*Problem to solve*
Pick up the excerpt on Canada's child care shortages after its last sentence and carry it forward.

*Extracted text*
=-=-=-=-=

But it doesn’t have to be that way: In PEI and Quebec, less than 11 percent of children live in child care deserts.
The range of child care coverage rates also varies widely by city and argues for both the need for rapid expansion and to target it in specific places.
For example, there are seven licensed spaces for every 10 younger children in Whitehorse, Charlottetown, and the island of Montreal. But there are only two spaces for every 10 children in Saskatoon, Regina, Kitchener, and Vancouver. In cities, downtowns are often well-served, while suburban areas are child care deserts.
The difference between rural and urban communities shows again why increasing the number of child care spaces is so urgent. There are huge shortages of licensed spaces in basically every rural postal code in Manitoba, Saskatchewan, Alberta, and Newfoundland. And yet again, Quebec, with only 16 percent of its rural children living in child care deserts, shows that services can be better provided.
Since fees have already fallen – and will continue to until $ 10 a day is reached in 2025 – the debate will now shift to spaces and waitlists. A rapid expansion of the sector is imperative to obtain many of the economic goals of a national system. After all, we can’t increase women’s participation in the labour force, economic growth or tax revenues (from more people working) unless we have lower fees AND enough child care spaces.
In many ways lowering fees was the easy part. The hard part is building out the system.
Capital dollars for constructing buildings or renovating spaces to be child care centres will increasingly be needed, but staffing is the vital and under-appreciated, component.

=-=-=-=-=

*Provided data*
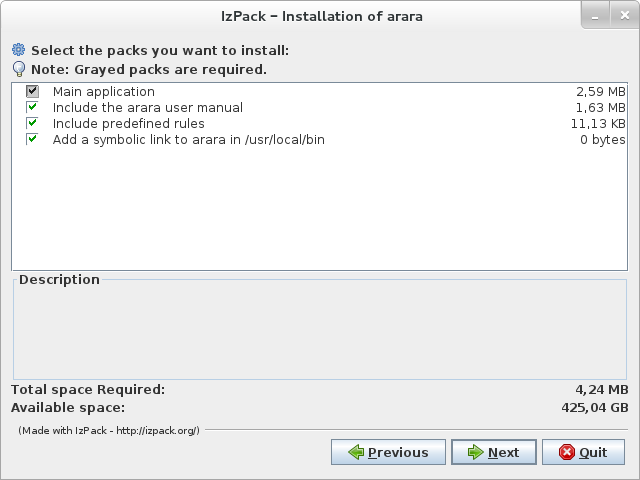Viewport: 640px width, 480px height.
Task: Toggle the grayed Main application checkbox
Action: pos(32,92)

=-=-=-=-=

*Response*
Anyone who’s worked in the sector knows that child care workers are poorly paid and often only employed part-time. Plenty of folks have gotten the qualifications but only worked briefly in the sector before realizing they couldn’t make a career of it as wages are just too low. Unless this changes, staff retention will be the most significant impediment to building a national child care system.
Finally, we have to change how we think about child care from something businesses provide according to their economic priorities to something we establish according to society’s needs. That would mean placing them where the children are, thereby eliminating child care deserts.
After all, you don’t build schools where it’s more convenient for the school principal. You build schools where the kids are, and you manage that process very publicly. The same should be true for child care centres, with cities, the provinces and the federal government working together.
If making high-quality child care accessible to all Canadian families is our goal, we must plan rationally to expand public, licensed child care spaces and make child care deserts a thing of the past.
David Macdonald is a senior economist at the Canadian Centre for Policy Alternatives.